Orphan state
IT HAS no membership of the UN. In the Olympics, it competes as “Chinese Taipei”. Most nations don’t recognise it as a country.
The economically dynamic, self-governing island of Taiwan has struggled with diplomatic isolation and a conflicted identity that makes it not quite a sovereign nation – although many Taiwanese insist it is.
It has de facto independence from mainland China, but has never formalised that, so it technically still vies with the mainland to be the “real China”.
Taiwan retains its official name, “Republic of China”, along with a constitution that defines its territory as encompassing all of mainland China. But as far as Communist China is concerned, Taiwan is part of its territory, and it insists that the two sides eventually reunite.
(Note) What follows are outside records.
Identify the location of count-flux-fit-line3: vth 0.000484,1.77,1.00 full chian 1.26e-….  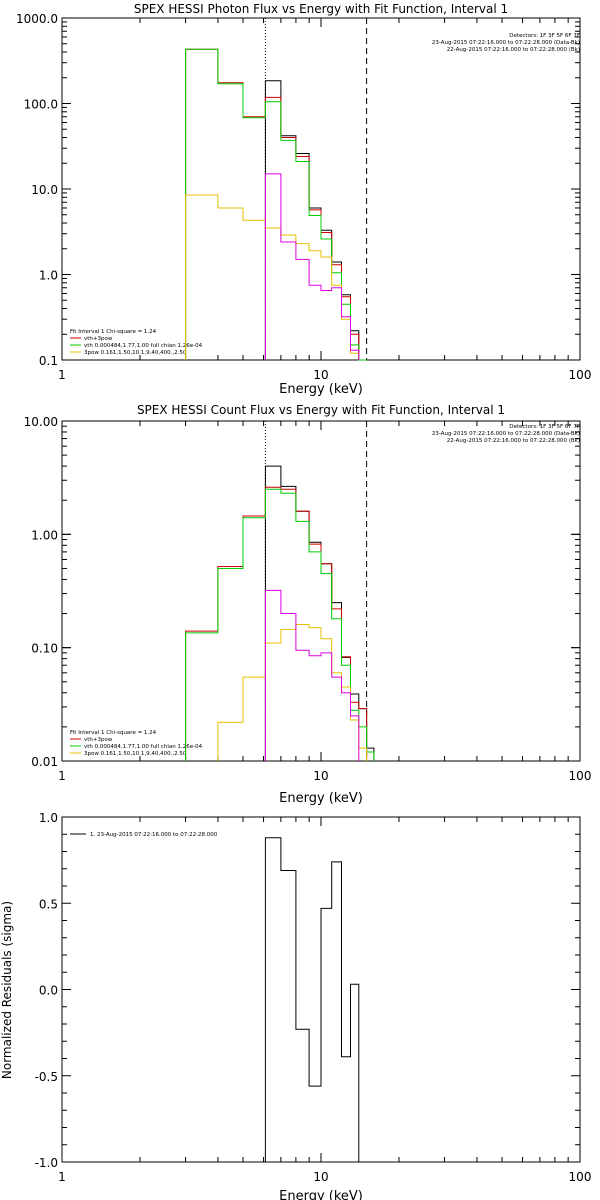
(144, 747).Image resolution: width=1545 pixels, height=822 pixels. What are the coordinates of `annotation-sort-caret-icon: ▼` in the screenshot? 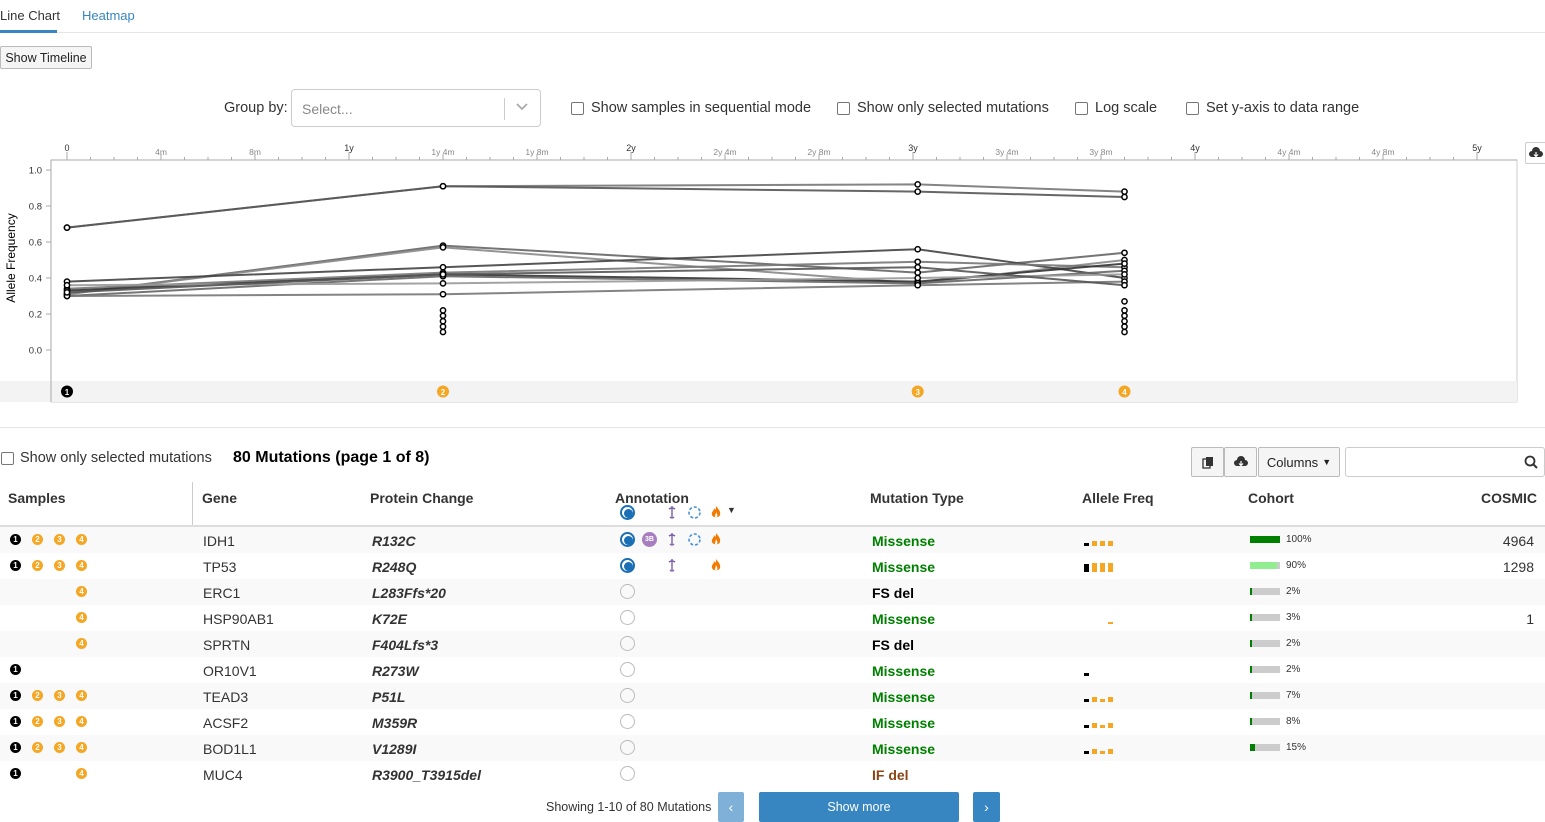 It's located at (732, 510).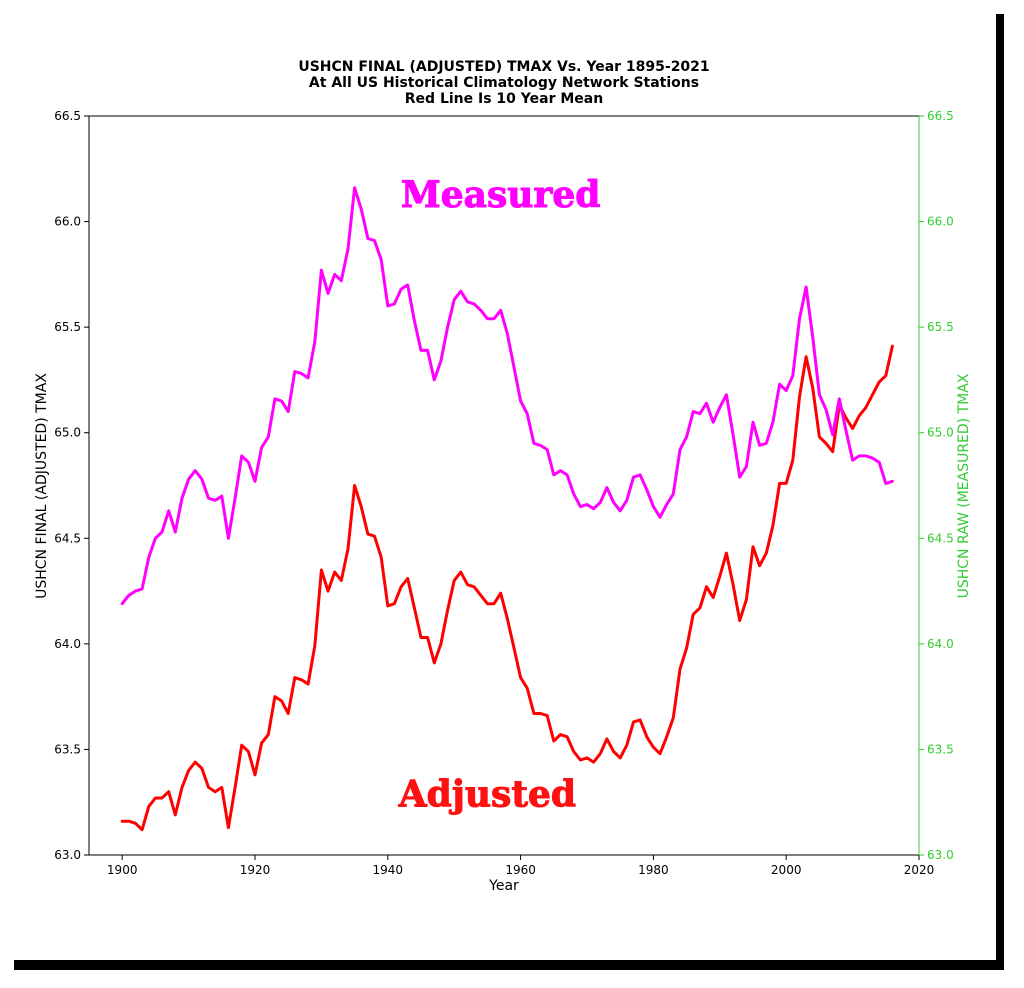 This screenshot has width=1024, height=988. I want to click on left-y-tick-label: 66.5, so click(68, 116).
Among Taiwan’s 23.5 million people, sentiment for unification with China is declining. Surveys show significant majorities favour maintaining the status quo of de facto independence.
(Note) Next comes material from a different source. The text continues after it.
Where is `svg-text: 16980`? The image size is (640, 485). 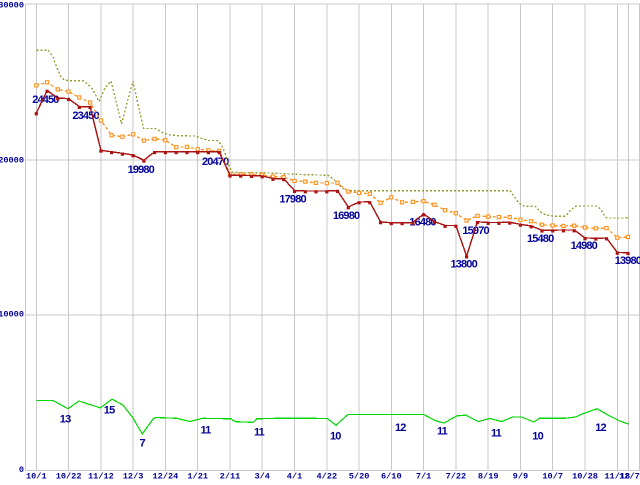 svg-text: 16980 is located at coordinates (346, 216).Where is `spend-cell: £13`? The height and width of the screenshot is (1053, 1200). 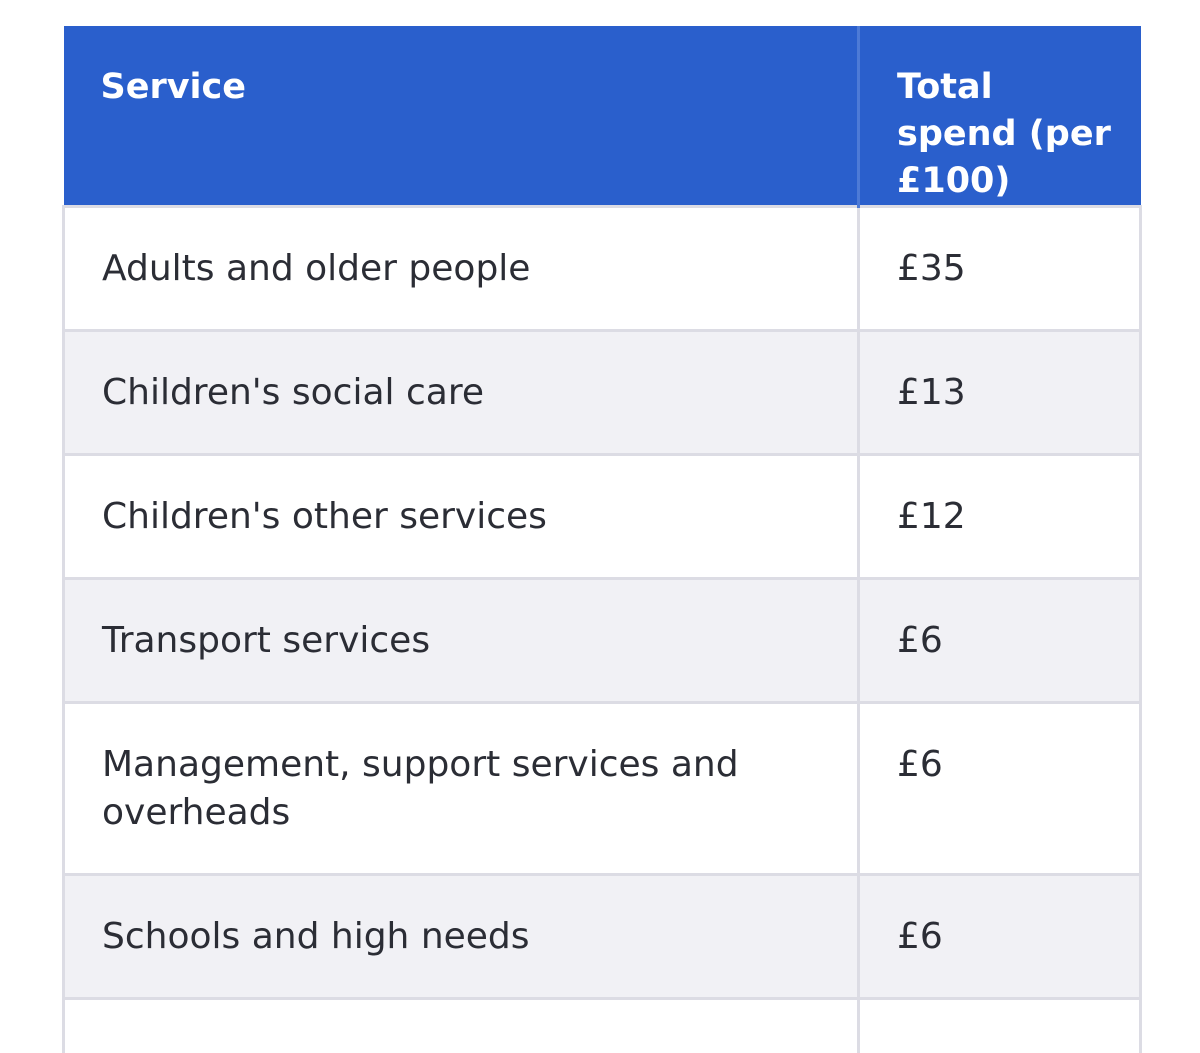 spend-cell: £13 is located at coordinates (1000, 392).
Such contradictions underpin the island’s politics, rising again to the fore with the announcement of talks between the Chinese and Taiwanese presidents in Singapore this weekend – the first since the two sides split in 1949 after China’s civil war.
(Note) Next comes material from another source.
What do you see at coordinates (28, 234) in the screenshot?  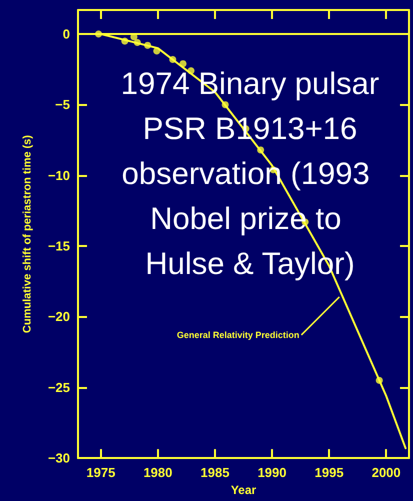 I see `y-axis-title: Cumulative shift of periastron time (s)` at bounding box center [28, 234].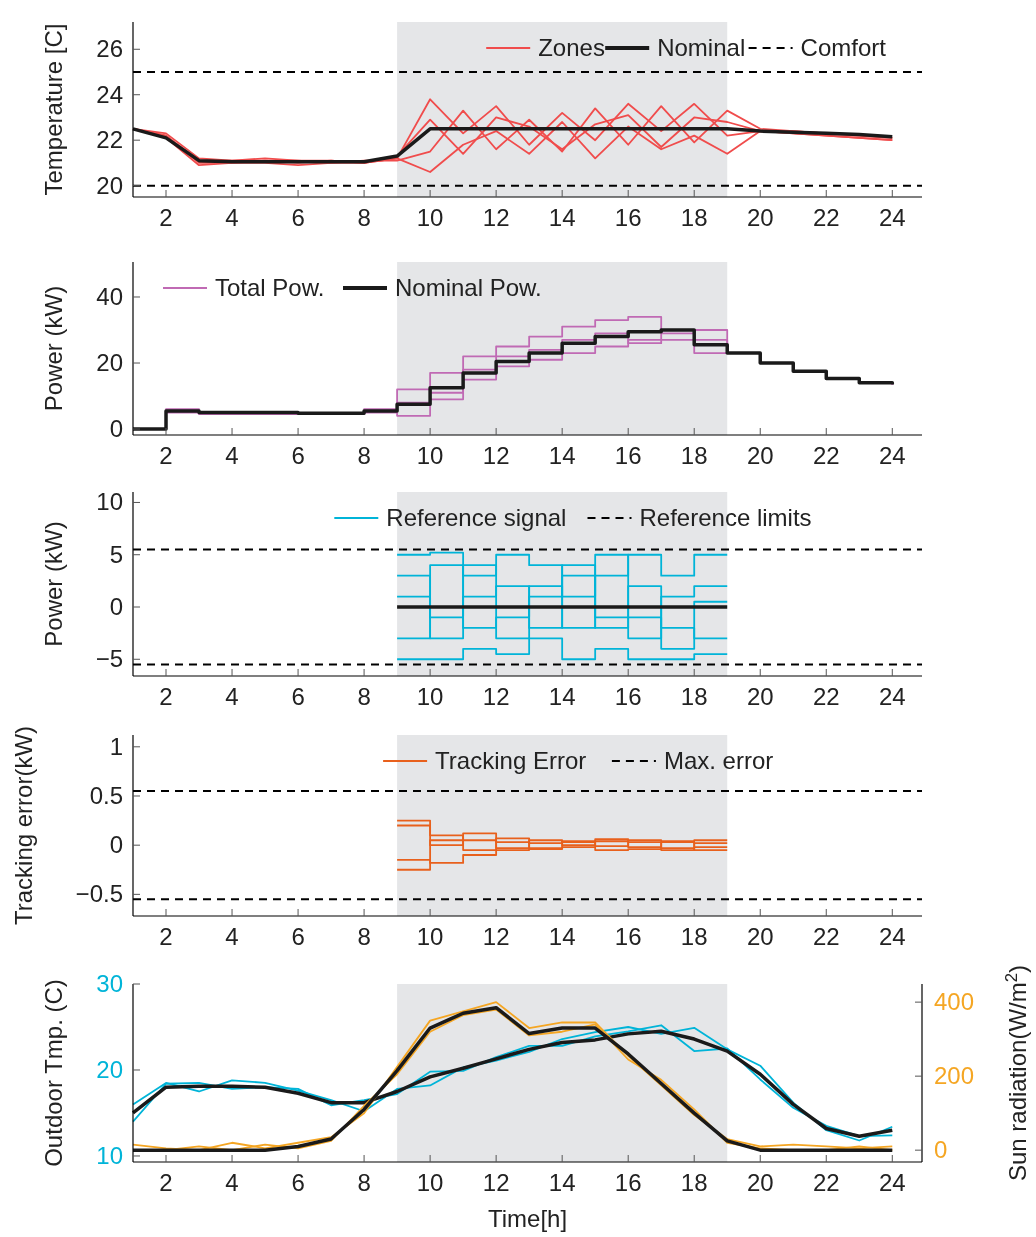  I want to click on y-tick-label: 5, so click(116, 554).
Taiwan’s complicated identity comes from a tumultuous recent history and, of course, politics.
A former Japanese colony, Taiwan – historically called Formosa, a name given by Portuguese sailors – was handed to the Republic of China under the terms of Japan’s World War II surrender in 1945.
But when Mao Zedong’s Communists won China’s civil war in 1949, Chiang Kai-shek’s defeated Nationalists moved their government wholesale to the island.